(What you are asked to do): Take the line containing "This screenshot has height=691, width=1338." and every line after it to the end of the material below; reproduce them exactly, without pictures.
[Data listing Boundary: Start]
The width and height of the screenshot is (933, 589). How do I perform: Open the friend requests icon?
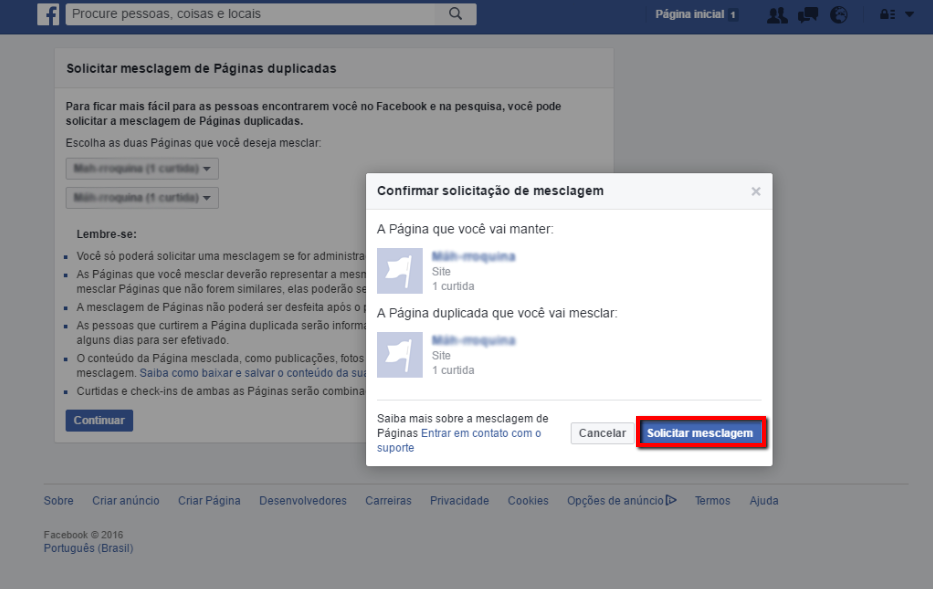pos(777,15)
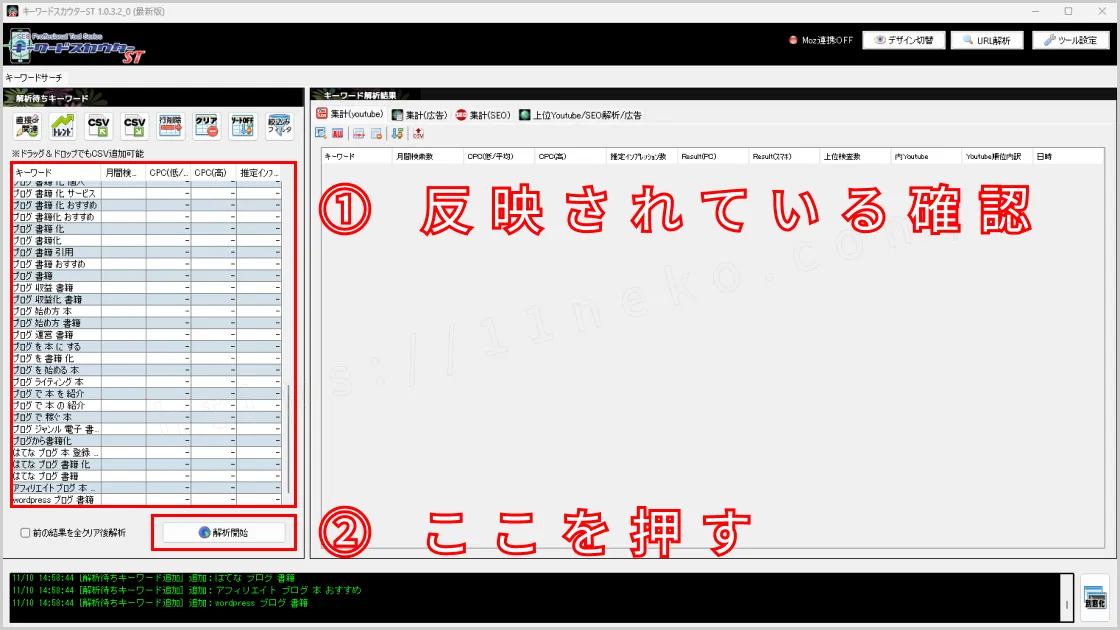Open the トレンド (trend) tool

coord(62,123)
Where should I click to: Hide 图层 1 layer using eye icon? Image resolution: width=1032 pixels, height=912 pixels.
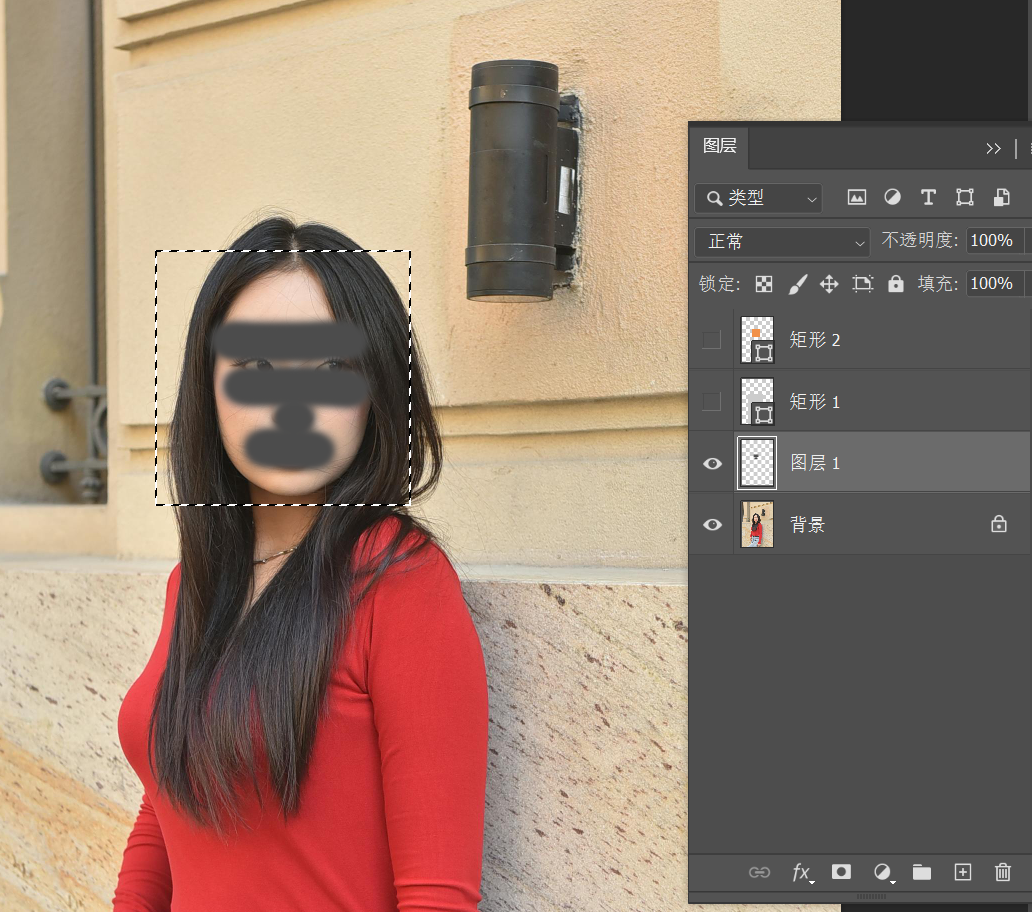[x=712, y=463]
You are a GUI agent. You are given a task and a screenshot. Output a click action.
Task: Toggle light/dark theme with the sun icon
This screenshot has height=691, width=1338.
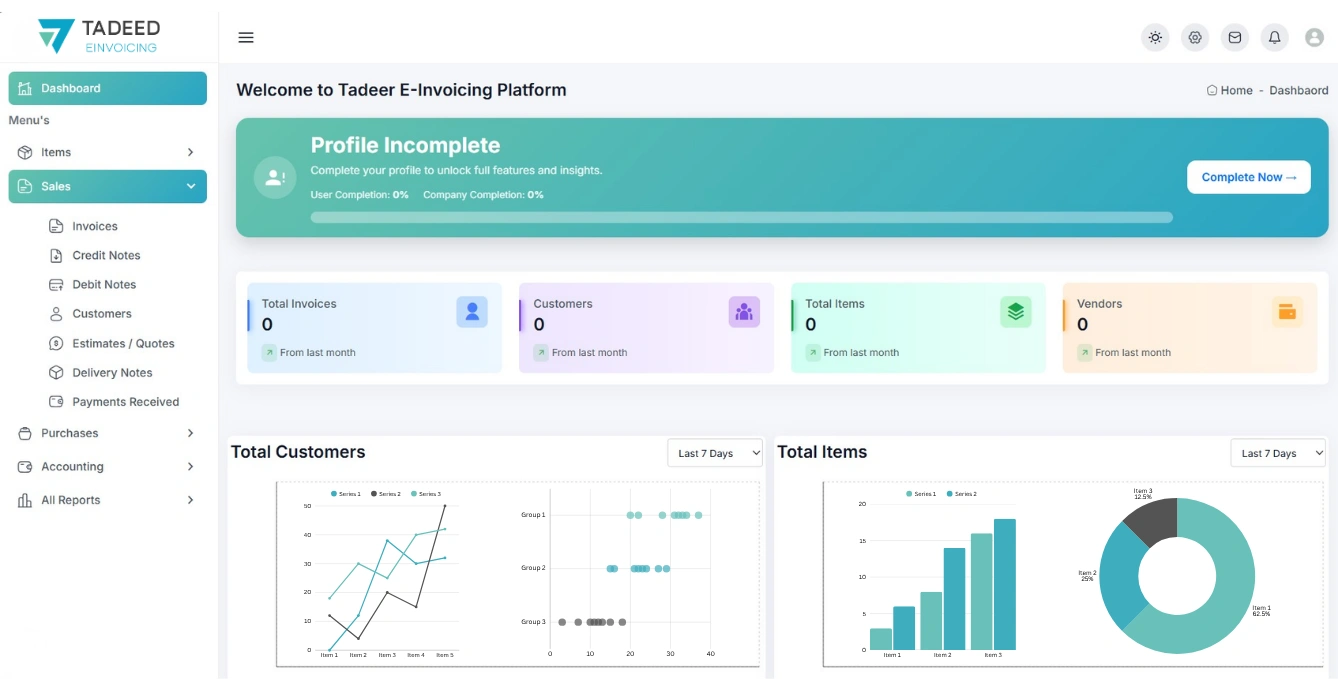tap(1155, 37)
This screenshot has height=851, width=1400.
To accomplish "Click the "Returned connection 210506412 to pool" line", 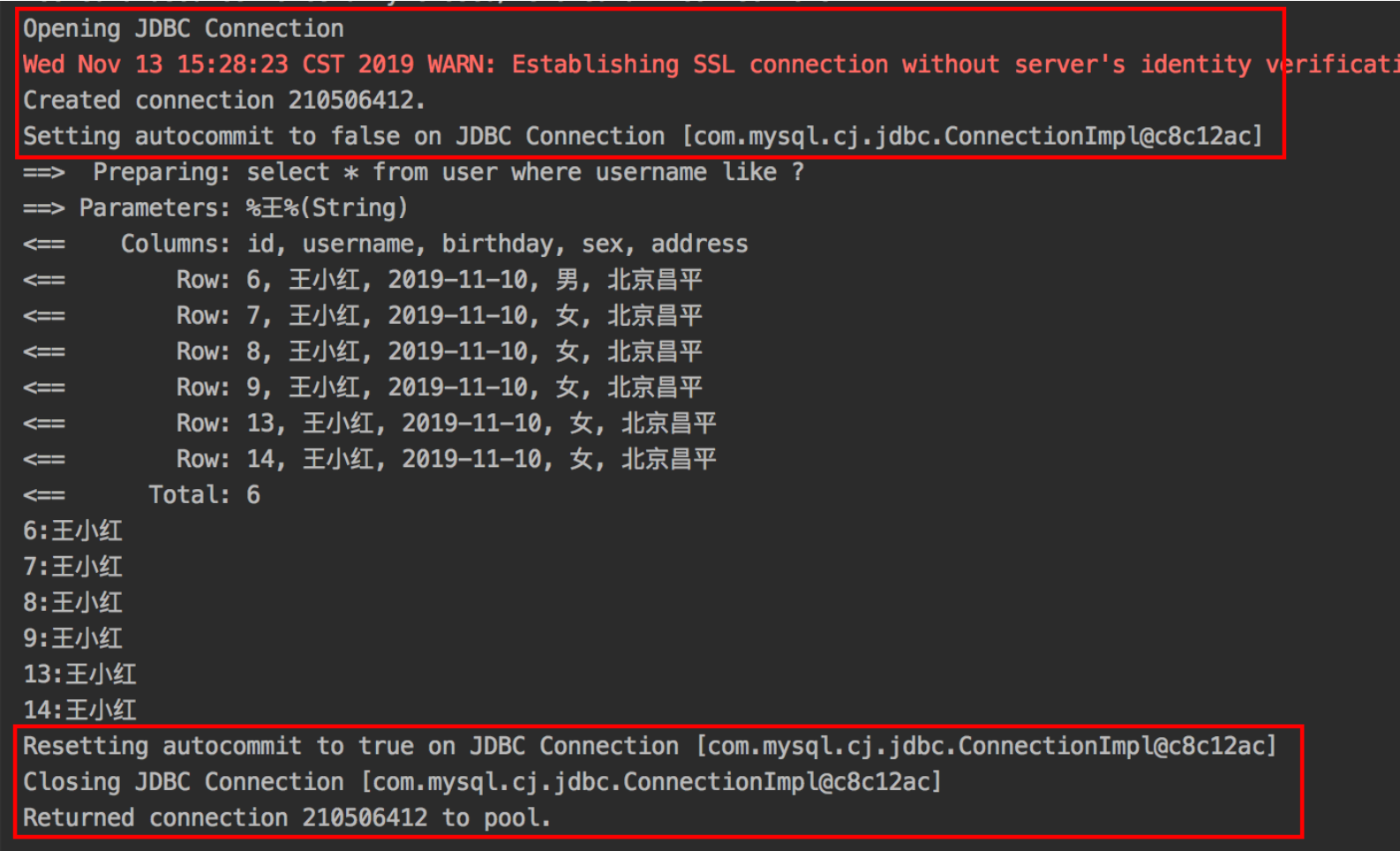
[Data listing Boundary: End]
(Answer to this problem):
This screenshot has height=691, width=1338.
tap(1155, 37)
This screenshot has height=851, width=1400.
To accomplish "Click the "Returned connection 210506412 to pool" line", 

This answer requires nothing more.